ASSIGNMENT:
State how many lines of the records include the word "agent"; the reply is that number alone.

EXTRACTED DATA:
########

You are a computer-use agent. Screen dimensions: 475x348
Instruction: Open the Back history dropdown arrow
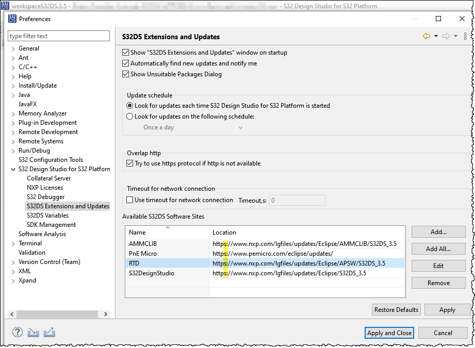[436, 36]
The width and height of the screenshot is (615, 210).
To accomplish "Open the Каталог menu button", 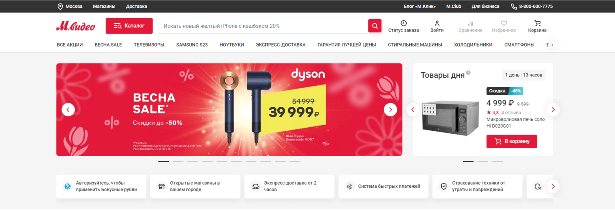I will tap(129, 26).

########

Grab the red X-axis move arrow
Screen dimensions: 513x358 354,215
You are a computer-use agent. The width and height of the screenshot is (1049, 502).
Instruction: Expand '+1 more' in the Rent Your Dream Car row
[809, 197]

########

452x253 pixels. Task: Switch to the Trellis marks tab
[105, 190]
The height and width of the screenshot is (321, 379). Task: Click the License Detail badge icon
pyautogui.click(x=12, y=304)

########

RESULT OF THIS TASK:
2